It has been announced that The Hothouse, Harold Pinter’s macabre tragicomedy will return to London’s West End in a new production this May. The Hothouse follows a sold out run of Macbeth in a thrilling season of work for Trafalgar Transformed, a joint initiative between director Jamie Lloyd and Howard Panter. The Hothouse opens on 9th May (previews from 4th May) and runs until 3rd August 2013.
Simon Russell Beale and John Simm will star in the production as Rotte and Gibbs. Simon's theatre credits include Privates on Parade, National Theatre’s Timon of Athens and Collaborators while John's theatre credits include Elling, Sheffield Theatres’ Hamlet and Betrayal. Further casting will be announced shortly.

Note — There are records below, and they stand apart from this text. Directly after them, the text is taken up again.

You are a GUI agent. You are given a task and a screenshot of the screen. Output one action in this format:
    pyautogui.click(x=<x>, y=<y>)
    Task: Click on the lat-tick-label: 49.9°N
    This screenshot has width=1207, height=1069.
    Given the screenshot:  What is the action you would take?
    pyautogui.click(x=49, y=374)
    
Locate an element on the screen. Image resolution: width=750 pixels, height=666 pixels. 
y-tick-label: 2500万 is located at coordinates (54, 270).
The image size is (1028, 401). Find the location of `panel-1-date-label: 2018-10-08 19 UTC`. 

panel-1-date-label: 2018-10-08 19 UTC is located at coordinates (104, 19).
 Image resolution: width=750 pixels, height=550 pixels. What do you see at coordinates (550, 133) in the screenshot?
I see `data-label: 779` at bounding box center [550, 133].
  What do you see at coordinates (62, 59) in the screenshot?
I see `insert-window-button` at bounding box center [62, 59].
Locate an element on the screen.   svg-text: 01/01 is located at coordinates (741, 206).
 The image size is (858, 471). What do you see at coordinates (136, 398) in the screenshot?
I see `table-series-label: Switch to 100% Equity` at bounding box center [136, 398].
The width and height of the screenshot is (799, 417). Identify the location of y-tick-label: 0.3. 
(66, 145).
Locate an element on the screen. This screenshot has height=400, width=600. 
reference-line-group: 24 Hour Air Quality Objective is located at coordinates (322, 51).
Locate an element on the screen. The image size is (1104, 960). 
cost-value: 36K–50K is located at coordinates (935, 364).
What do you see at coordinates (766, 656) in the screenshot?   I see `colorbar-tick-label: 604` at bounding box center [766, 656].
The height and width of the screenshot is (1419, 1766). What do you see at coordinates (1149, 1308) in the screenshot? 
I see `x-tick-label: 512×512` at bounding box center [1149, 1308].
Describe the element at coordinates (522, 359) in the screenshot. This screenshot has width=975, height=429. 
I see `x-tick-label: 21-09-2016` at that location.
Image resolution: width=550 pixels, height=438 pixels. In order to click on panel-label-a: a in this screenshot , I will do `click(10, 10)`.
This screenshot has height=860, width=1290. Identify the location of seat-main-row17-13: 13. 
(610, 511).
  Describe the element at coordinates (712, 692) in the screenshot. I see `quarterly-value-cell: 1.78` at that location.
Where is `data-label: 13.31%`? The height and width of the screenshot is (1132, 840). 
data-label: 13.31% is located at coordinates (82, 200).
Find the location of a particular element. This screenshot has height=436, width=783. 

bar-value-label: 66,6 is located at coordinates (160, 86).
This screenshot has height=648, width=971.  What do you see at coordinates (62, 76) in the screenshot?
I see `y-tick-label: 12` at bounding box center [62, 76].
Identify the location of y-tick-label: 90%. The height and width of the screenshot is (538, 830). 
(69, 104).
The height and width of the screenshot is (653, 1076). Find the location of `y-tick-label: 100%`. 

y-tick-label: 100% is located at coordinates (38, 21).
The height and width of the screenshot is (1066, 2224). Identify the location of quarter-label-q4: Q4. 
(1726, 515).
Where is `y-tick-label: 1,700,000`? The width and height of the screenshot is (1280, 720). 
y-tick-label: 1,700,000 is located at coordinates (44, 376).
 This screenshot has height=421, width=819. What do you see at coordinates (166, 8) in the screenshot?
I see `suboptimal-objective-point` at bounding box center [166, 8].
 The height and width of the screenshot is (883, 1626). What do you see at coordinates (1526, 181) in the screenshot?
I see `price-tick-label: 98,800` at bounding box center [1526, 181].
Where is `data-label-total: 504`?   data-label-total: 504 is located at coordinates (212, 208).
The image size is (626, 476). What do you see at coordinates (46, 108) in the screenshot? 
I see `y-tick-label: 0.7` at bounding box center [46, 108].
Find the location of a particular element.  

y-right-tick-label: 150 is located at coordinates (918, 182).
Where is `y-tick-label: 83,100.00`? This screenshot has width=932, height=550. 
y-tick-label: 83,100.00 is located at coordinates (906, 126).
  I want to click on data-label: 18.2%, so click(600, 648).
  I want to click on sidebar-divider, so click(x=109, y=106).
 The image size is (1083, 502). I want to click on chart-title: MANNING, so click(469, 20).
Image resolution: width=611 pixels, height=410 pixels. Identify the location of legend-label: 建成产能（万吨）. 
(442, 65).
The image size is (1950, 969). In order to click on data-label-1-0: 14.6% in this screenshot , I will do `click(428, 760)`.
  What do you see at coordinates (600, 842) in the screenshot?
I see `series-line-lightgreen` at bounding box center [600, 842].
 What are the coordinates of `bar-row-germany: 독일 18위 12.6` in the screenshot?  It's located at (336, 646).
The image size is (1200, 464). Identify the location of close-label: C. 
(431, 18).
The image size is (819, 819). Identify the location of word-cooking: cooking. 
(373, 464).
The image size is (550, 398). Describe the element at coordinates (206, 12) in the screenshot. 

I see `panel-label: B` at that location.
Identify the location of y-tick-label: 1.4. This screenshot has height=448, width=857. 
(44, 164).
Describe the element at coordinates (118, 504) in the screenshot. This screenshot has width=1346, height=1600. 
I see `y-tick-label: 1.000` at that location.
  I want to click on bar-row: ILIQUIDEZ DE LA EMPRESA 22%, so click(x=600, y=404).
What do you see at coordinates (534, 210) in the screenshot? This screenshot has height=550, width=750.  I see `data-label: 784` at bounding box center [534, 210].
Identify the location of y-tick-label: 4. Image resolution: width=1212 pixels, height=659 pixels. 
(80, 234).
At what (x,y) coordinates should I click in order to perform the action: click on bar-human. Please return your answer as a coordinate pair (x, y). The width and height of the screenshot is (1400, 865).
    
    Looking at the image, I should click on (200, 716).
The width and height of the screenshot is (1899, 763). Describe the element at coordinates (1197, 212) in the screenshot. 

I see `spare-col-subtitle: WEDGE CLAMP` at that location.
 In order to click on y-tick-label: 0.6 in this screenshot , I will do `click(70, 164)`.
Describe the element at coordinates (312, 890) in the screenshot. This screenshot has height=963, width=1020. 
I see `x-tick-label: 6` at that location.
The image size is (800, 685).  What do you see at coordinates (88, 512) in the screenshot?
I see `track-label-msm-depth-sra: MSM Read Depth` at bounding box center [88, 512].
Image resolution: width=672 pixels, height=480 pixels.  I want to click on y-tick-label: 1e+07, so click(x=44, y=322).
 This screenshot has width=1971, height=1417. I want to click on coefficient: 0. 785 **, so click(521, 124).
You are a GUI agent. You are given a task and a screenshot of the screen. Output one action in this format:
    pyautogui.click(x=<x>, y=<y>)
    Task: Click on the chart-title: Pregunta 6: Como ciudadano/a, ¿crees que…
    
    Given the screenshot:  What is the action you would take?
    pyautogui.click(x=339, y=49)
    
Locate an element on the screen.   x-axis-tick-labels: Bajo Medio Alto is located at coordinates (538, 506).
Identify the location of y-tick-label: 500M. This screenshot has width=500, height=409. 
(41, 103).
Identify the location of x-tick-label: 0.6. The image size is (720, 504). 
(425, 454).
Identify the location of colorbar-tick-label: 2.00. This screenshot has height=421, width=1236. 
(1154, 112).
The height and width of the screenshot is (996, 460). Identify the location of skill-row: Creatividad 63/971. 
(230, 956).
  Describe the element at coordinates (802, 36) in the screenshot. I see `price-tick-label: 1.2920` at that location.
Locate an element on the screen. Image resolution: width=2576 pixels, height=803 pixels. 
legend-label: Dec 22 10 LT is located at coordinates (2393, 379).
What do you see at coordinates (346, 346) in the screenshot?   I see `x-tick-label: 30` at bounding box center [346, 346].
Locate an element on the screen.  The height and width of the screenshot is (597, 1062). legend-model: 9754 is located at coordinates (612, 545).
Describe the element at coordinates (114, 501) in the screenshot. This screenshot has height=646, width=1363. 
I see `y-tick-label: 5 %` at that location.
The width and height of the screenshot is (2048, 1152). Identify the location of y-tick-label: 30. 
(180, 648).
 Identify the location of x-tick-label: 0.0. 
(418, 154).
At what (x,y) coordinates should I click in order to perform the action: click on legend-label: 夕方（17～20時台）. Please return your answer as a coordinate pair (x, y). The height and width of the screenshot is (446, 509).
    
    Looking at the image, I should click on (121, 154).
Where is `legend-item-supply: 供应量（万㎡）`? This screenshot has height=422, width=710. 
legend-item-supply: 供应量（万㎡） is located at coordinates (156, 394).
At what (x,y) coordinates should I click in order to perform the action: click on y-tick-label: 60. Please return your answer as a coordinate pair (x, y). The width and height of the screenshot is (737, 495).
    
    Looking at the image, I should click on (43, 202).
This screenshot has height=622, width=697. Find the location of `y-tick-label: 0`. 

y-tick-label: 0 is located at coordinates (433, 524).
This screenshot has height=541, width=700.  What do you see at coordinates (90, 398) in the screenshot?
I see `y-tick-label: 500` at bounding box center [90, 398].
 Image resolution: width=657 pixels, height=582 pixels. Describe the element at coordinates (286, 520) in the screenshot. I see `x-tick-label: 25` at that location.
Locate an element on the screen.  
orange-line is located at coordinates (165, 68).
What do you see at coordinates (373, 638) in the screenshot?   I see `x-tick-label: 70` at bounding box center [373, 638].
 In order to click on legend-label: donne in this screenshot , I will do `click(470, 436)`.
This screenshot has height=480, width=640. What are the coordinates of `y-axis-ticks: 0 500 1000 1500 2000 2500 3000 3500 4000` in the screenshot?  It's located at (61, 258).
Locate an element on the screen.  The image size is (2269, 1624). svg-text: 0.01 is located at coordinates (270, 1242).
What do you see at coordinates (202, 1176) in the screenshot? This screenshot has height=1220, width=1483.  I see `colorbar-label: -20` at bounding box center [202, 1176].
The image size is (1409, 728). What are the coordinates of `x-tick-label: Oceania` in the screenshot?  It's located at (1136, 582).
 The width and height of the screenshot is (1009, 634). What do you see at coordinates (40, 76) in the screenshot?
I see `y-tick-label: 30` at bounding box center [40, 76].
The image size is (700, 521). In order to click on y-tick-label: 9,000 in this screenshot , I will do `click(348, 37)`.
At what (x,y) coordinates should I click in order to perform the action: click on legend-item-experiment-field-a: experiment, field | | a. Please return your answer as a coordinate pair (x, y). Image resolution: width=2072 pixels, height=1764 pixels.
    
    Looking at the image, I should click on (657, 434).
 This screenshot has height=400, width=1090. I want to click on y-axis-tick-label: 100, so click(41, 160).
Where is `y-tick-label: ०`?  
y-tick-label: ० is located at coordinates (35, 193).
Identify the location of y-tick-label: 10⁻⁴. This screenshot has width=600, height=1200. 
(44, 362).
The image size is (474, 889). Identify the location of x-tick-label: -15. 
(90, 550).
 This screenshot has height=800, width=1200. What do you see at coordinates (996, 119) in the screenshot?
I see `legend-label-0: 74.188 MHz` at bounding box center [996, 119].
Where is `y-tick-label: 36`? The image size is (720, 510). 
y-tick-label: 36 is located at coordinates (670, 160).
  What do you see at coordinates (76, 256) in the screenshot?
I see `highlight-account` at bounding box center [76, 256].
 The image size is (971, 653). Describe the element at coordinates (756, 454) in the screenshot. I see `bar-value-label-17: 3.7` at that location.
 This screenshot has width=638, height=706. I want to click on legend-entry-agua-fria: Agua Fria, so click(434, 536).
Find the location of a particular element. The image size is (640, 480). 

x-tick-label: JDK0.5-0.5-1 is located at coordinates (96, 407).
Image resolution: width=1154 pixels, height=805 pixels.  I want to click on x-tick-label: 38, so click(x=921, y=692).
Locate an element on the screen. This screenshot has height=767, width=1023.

Jamie Lloyd said "It is a dream come true to be working with Simon Russell Beale and John Simm on this funny, peculiar and frightening play as a part of Trafalgar Transformed. The Hothouse is the third Pinter project I have worked on (following The Caretaker and The Lover & The Collection) and I am thrilled to be introducing Harold's work to a young, diverse audience via our £15 Mondays ticket scheme."
It’s Christmas Day in a nameless state-run mental institution where the inmates are subjected to a tirade of mindless cruelty. A maniacal and self-obsessed leader breeds a contagion of hierarchical savagery amongst his staff, who thrive on a noxious diet of delusion and deceit. The day got off to a lousy start! A death and a birth. Absolutely bloody scandalous! Is it too much to ask – to keep the place clean?
Under a veil of devilish wit and subversive humour, Pinter’s biting political commentary on the perils of unchecked power is as vital and pertinent today as when it was written in the 50’s.
Harold Pinter wrote twenty-nine plays including The Birthday Party, The Caretaker, The Homecoming, and Betrayal, twenty-one screenplays including The Servant, The Go-Between, The French Lieutenant's Woman and Sleuth, and directed twenty-seven theatre productions, including James Joyce's Exiles, David Mamet's Oleanna, seven plays by Simon Gray and many of his own plays including his last, Celebration, paired with his first, The Room, at The Almeida Theatre in the spring of 2000. In 2005 he received the Nobel Prize for Literature. Other awards include the Companion of Honour for services to Literature, the Legion D’Honneur, the Laurence Olivier Award and the Moliere D'Honneur for lifetime achievement. In 1999 he was made a Companion of Literature by the Royal Society of Literature. He received honorary degrees from eighteen universities.